Dr. Methodius Tuuli Chace-Joukowsky Professor of Obstetrics and Gynecology at Brown

Advocating for women, from clinics to Congress

Another element that sets Brown apart from other institutions is the inclusion of reproductive health training as part of the curriculum for the next generation of health practitioners. This is critical, says Tuuli, because nationally, there is an attack on women's health.

“There are laws in many states which aim to limit the choices that women are able to make about their own bodies, whether it's about contraception or abortion care and other reproductive health care,” says Tuuli. “The other role that we play as women’s health physicians is as advocates for our patients, because there is no other medical specialty whose primary focus is women.”

Brown faculty and trainees advocate to the Rhode Island General Assembly and travel to Washington D.C. to advocate directly to Congress about supporting reproductive health care. This advocacy led to the passage of a bill in Rhode Island which requires health insurance companies to cover the cost of having the support of a doula during delivery.

There are also reproductive health electives in the Medical School, and efforts like the Sexual Health Advocacy and Policy Education (SHAPE) program, which offers pilot grants to medical students to encourage curricular innovation in the areas of reproductive and sexual health policy analysis and advocacy.

Applying a global perspective

As chair of OB/GYN, Tuuli plans to focus his attention on patient care, education, research, and advocacy, and he thinks Brown’s program is primed to be a center of excellence in women's health research. Brown’s research agenda in this area is comprehensive, ranging from fundamental science to translational research, clinical research, and public health.

From a research standpoint, Tuuli says that his work in the U.S. and globally have now merged, and that offers great advantages. With programs at Women & Infants Hospital, multicenter trials across the country, and a large research team in Ghana funded by the Gates Foundation, he is able to ask broad questions and get useful data in return.

Why do some women in developing countries have good birth outcomes and some do not? How do we best take care of patients in the U.S. who have anemia in pregnancy? How can we reduce C-sections safely? And, how can we ensure that all our patient populations have similar high-quality care and outcomes as well as experiences?

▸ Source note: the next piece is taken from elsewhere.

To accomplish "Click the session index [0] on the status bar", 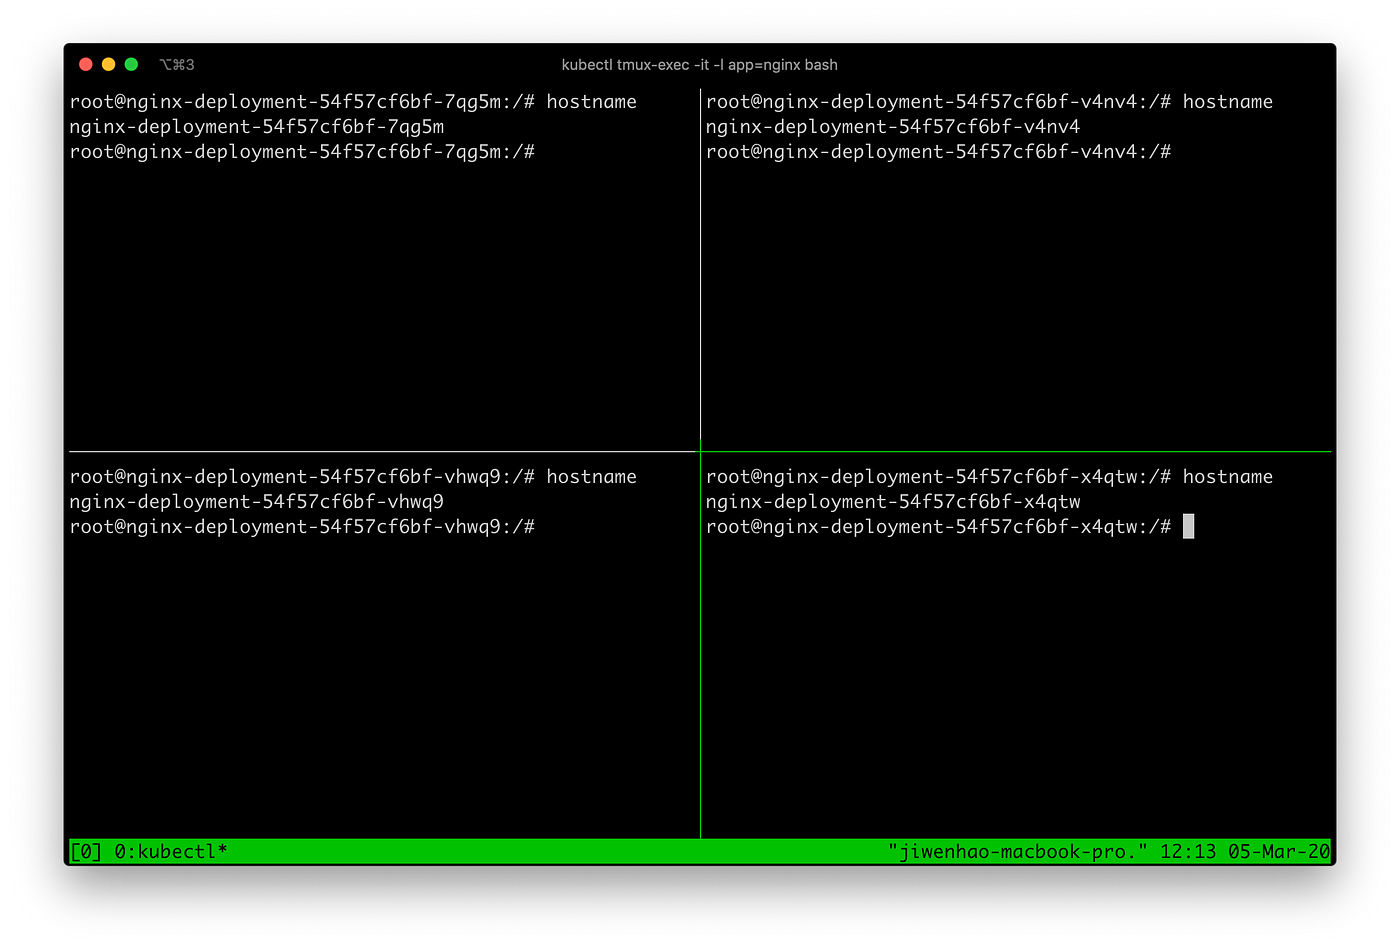I will pyautogui.click(x=85, y=851).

“That feedback loop — asking related, sometimes different, questions that complement each other — is an exciting part of my career,” says Tuuli, “It helps us tackle very serious problems.” This global perspective, he says, can also help leverage all the insights that Brown has gained and move health care forward for all women and children.

“If the COVID-19 pandemic has taught us anything,” says Tuuli, “it is that the world is truly a global village. And somebody who sneezes in a small village in Ghana can result in someone developing COVID pneumonia and being admitted to the ICU in Providence.”

A patient-centered focus

When asked what brought him to women’s health as a career, Tuuli said coming from a very poor community in Northern Ghana, his reasons were simple and from the heart. “I have four sisters; I have my mom; and growing up, I saw the challenges they faced in receiving quality care.” He also said that women are typically great patients.

“In my experience, if you provide health care to a man, you provide health care to an individual. But if you take good care of a woman, you are indeed taking care of an entire family, an entire village, and an entire nation. So, once I decided to do women's health, I've never looked back. I can't imagine doing anything different.”

After earning his medical degree from the University of Ghana Medical School, Tuuli completed a Master’s in Public Health at the University of California, Berkeley and a residency in obstetrics and gynecology at Emory University, followed by a subspecialty fellowship in maternal-fetal medicine at Washington University in St. Louis.. He recently completed a Master’s in Business Administration focusing on the Business of Medicine at the Kelley School of Business at Indiana University.